Teachers at Hunter College High School, a New York City public school for the intellectually gifted, believe the school’s rigorous admissions process--which is by invitation and test-based--discriminates against students of color, the New York Times reports. Frustrated with Hunter College’s administration, which is a division of the City University of New York and oversees the high school, the faculty recently took a stand on the issue.
Although the school does not have a valedictorian, the faculty invites students to write and submit graduation speeches. This year the faculty chose Justin Hudson, an African-American and Hispanic student, as the graduation speaker. Hudson had submitted a speech condemning his school for its lack of diversity.
On graduation day, Hudson told his audience that Hunter High’s students “had been labeled ‘gifted,’ based on a test they passed ‘due to luck and circumstance,’” and that they were “disproportionately from middle-class Asian and white neighborhoods known for good schools and the prevalence of tutoring.” According to the Times, this past year Hunter High’s 7th grade class was 3 percent black and 1 percent Hispanic; the public school system as a whole is 70 percent black and Hispanic.

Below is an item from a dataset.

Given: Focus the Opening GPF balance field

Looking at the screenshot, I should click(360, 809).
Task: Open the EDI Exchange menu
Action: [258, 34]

The entire faculty and about half the students gave Hudson a standing ovation, and Hunter’s well-liked principal publically praised him. In the midst of the diversity debate, however, she is resigning, citing a “culture of fear” from the higher administration. She is the third principal to leave the school in five years.
Teachers promptly delivered a notice of no confidence in Hunter College’s president, and they plan to take the matter to the chancellor of the City University of New York.